> _Prompt_:
An image-free, verbatim transcription of the records is the expected result.

(Collected data)
----

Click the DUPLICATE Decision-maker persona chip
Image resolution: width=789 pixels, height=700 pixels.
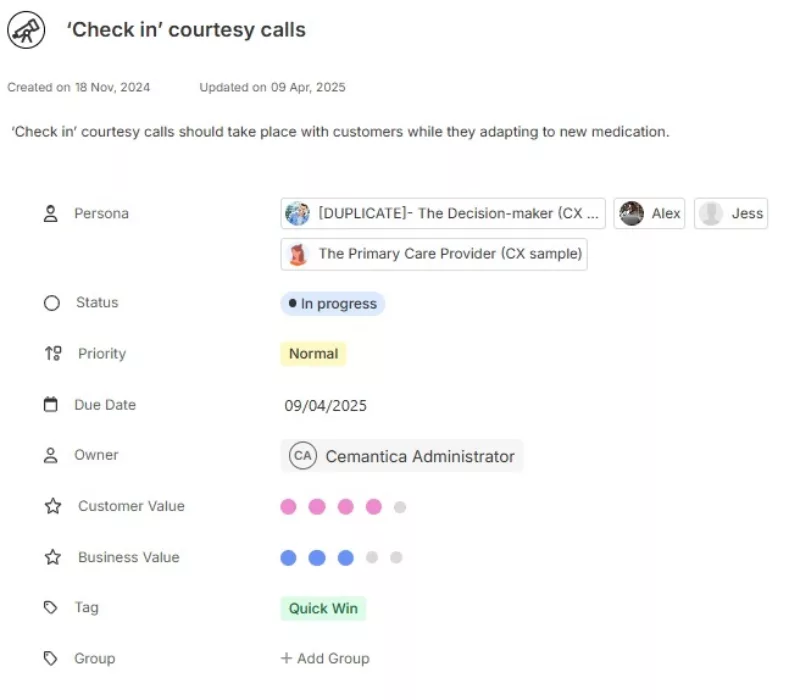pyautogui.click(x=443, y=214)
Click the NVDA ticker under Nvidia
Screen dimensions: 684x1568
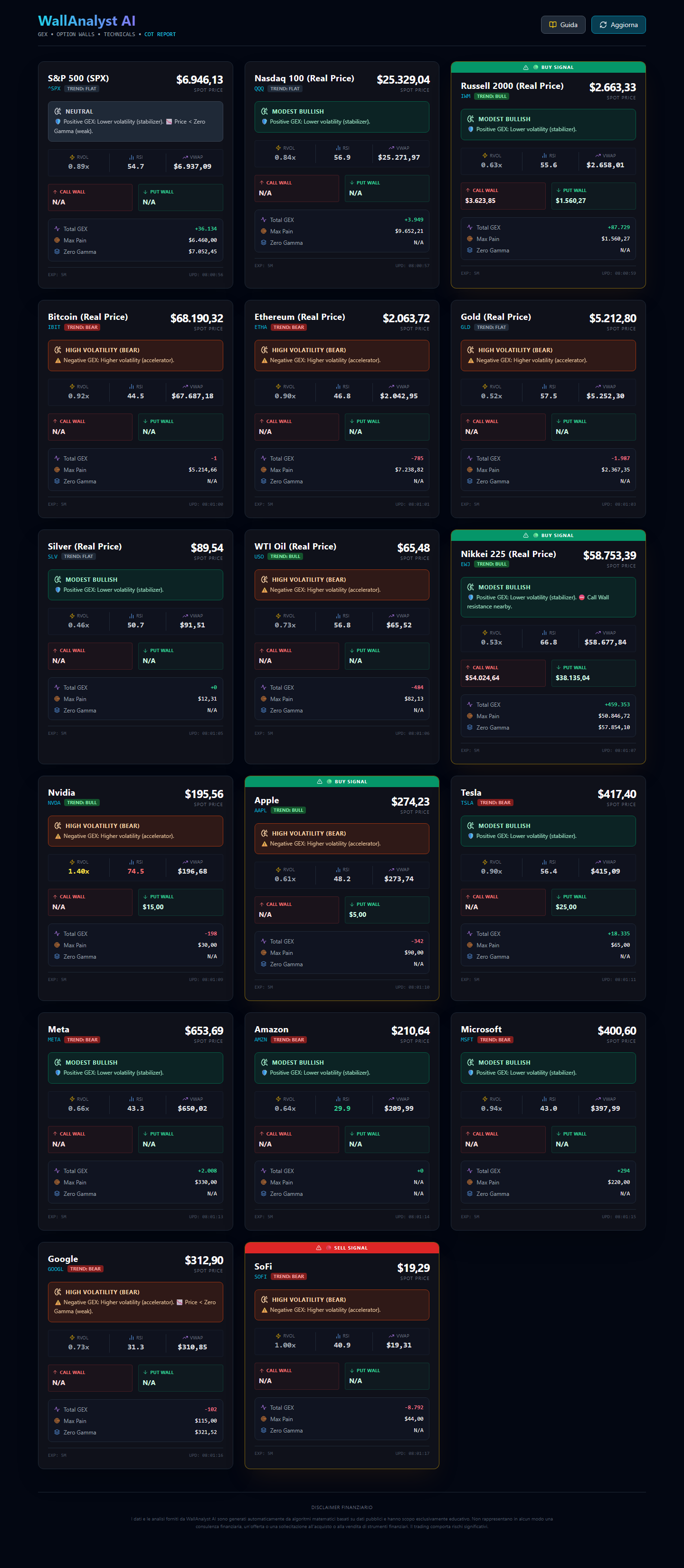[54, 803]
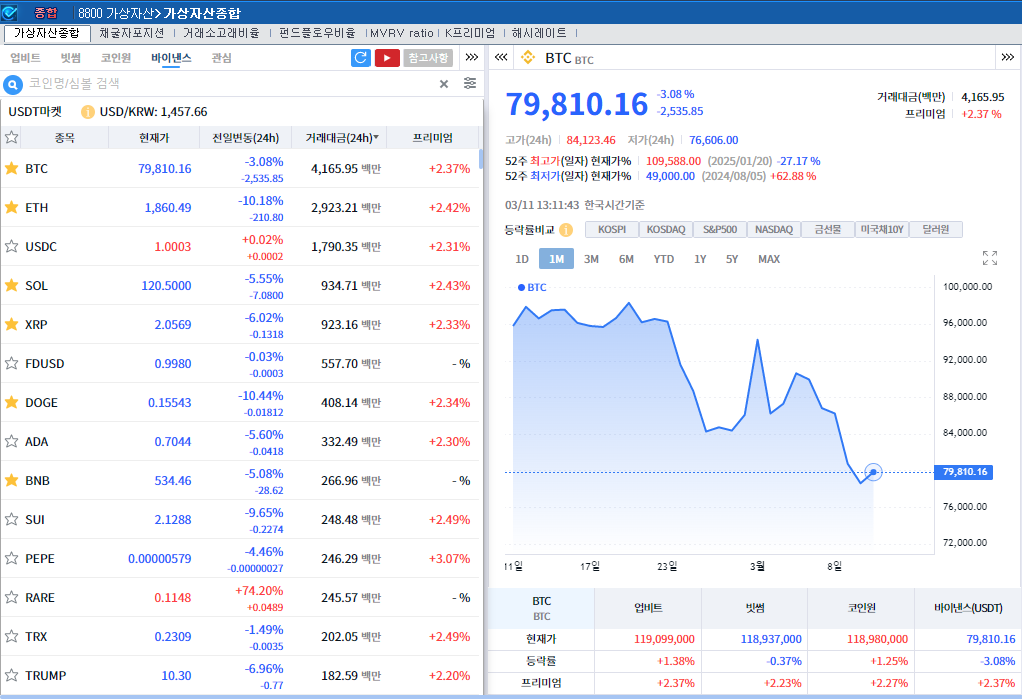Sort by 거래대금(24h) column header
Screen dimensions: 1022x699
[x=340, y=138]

----

> _Response for this exercise_:
Click the DUPLICATE Decision-maker persona chip
Image resolution: width=789 pixels, height=700 pixels.
pyautogui.click(x=443, y=214)
Click the NVDA ticker under Nvidia
Screen dimensions: 684x1568
[54, 803]
Sort by 거래대금(24h) column header
Screen dimensions: 1022x699
[x=340, y=138]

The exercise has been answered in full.